In patient 1 the discrepancy between decreased ADC and FA measurements in the abnormal area of the splenium was associated with a quite normal aspect of the computer-generated white matter tracts on the FT reconstructions, despite some slightly altered tracts that appeared warped by oedema. The ADC findings suggested that oedema was intra-cellular (decreased ADC values). However, FA is sensitive to extra-cellular oedema, which involves the white matter tracts, and FA is used to reconstruct white matter tracts by FT. The FT algorithm links voxels of similar FA value, then reflects the anatomical organization of white matter tracts regardless of the extra-cellular water quantity. Using FT, one can only indirectly assess extra-cellular water by viewing the shape of the white matter tracts, i.e. broken, narrowed or warped. In patient 1, intra-cellular water did not alter the shape of the tracts. Conversely, some extra-cellular oedema may have warped a few splenium fibres without breaking them, as suggested by the slightly decreased ADC values found in that area and by the results of the FT reconstruction. These observations of quite unchanged splenium fibres may be explained by the FT algorithm we used: neighbouring voxels with decreased FA values may be interpreted by our FT algorithm as continuous tracts if the difference between the voxels is below the thresholding condition of the algorithm (here 0.17). If this FT algorithm was applied in patient 1, the FA differences between two splenium voxels were too small to break the fibre reconstruction. Conversely, in patient 2, the FA differences were sufficient to ‘break’ the fibre reconstructions, as seen in Fig. 5.

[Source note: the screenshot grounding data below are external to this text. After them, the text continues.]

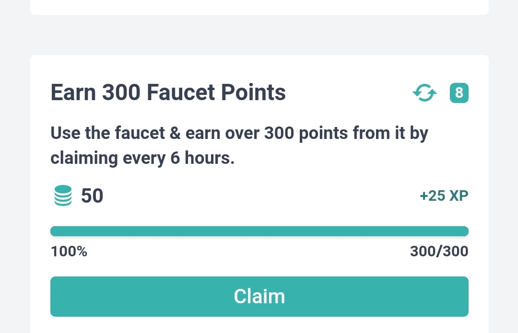
Task: Click the words '6 hours' in the description
Action: point(202,158)
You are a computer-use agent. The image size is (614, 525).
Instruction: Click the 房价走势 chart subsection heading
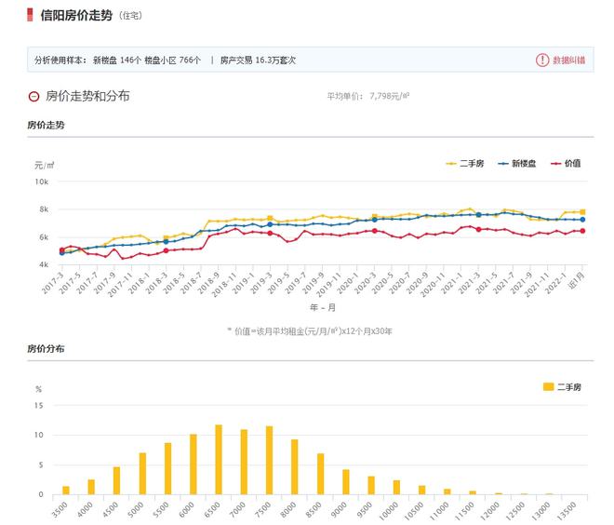pos(47,125)
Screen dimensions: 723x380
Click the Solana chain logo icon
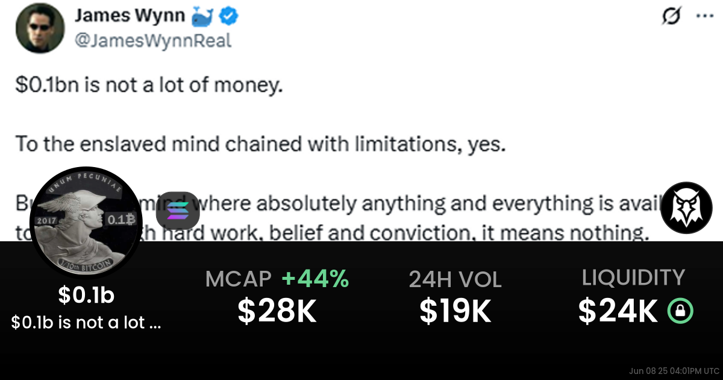click(x=178, y=212)
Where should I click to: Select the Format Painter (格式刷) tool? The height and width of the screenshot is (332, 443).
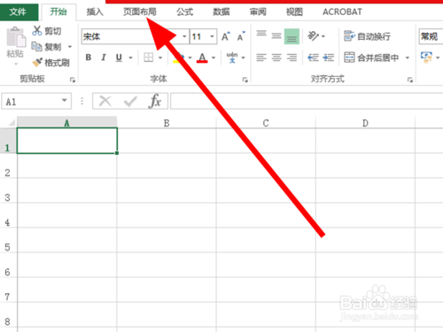[x=51, y=62]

What was unexpected in patient 1 was the presence of intra-cellular oedema in the corpus callosum splenium that did not break the computer-generated fibre shape using the FT reconstruction. These data suggested that the FT method we used produced white matter tract reconstructions even with abnormal FA values and may reflect the ‘integrity’ of these tracts. This ‘integrity’ might be involved in patients’ clinical outcomes, as we observed in patient 1. We need more cases so that we can definitely assess this hypothesis. FT is an emerging new technique that may help radiologists to visualize normal or warped tracts and may contribute to the assessment of the integrity of white matter fibres.

Conclusion

The combination of DTI and FT provides specific information about the integrity of white matter tracts (in DAI) that may help the radiologist to differentiate between oedema and fibre disruption. Larger numbers of patients are needed so that this finding can be confirmed.